Las letras siempre fueron una amenaza para los dictadores. El concepto de déspota ilustrado, por mucho que se repita, parece contradictio in terminis. La ilustración y el menosprecio por el derecho ajeno no están hechos para la convivencia. Un repaso de la historia latinoamericana trae a la mente una larga sucesión de bestias iletradas, desde Páez hasta Stroessner, desde Ubico hasta Bánzer.
Los autócratas ilustrados, si los hubo, escapan a la memoria. En cambio, la cultura ronda a los líderes democráticos. Figueres, enamorado de Tolstói y exquisito cuentista, fue contemporáneo y amigo de los Rómulo, uno de ellos cumbre literaria venezolana y el otro influyente pensador. Martí fundó una república mientras abría camino al modernismo y Juárez rescató otra con tiempo de sobra para enriquecer el ideario humanista.
Solo los déspotas muestran incomodidad frente al saber. Lo entienden como amenaza y no dejan de tener razón. No obstante, algunos, quizá por sus circunstancias, llevan la paranoia al extremo. Entre ellos, Daniel Ortega se está forjando un lugar de privilegio.
La cruenta dinastía de los Somoza, padre, hijos y chigüín frustrado, convivió con la Academia Nicaragüense de la Lengua durante largas décadas. Fundada en 1928, la institución coexistió con la jefatura del fundador de la dinastía en la Guardia Nacional y se adelantó a su formal ascenso al poder en 1937. Creada mediante decreto ejecutivo e instalada en el salón de honor del Ministerio de Relaciones Exteriores, tuvo su primera sede en la Biblioteca Nacional. Ningún Somoza le planteó una amenaza existencial en la orgullosa patria de Darío y un sinfín de destacados literatos.
Entre los fundadores figuró Pedro Joaquín Chamorro Zelaya, abogado, historiador, periodista y director de La Prensa, adquirida por él en 1932. En ese cargo, dio voz a la oposición a Somoza García. Su hijo Pedro Joaquín Chamorro Cardenal heredó la misión en 1952 y le fue fiel hasta su asesinato en 1978 por sicarios de Somoza Debayle.

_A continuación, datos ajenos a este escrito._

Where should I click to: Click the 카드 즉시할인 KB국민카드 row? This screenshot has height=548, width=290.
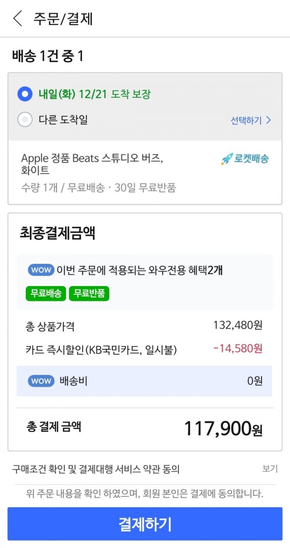coord(144,349)
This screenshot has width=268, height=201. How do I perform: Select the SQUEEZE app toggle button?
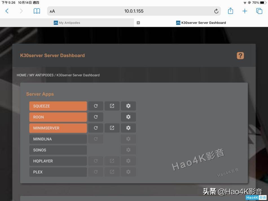tap(58, 106)
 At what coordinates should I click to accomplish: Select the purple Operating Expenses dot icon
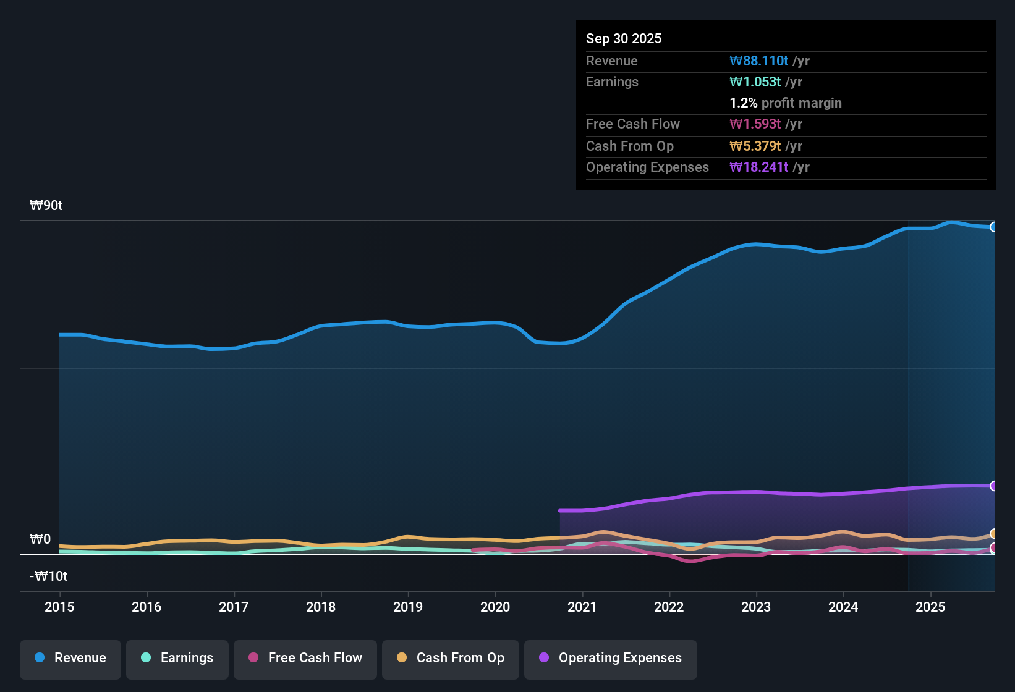click(x=543, y=658)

Entre tantas vicisitudes, la Academia subsistió hasta el martes, cuando 75 diputados obedientes a Ortega cancelaron su personería jurídica por omitir registrarse como agente extranjero, una argucia inventada por el régimen para incrementar el control sobre organizaciones no gubernamentales, en especial si ofrecen abrigo a intelectuales como Sergio Ramírez y Gioconda Belli, residentes en España pero con miles de oídos atentos a escucharlos en Nicaragua.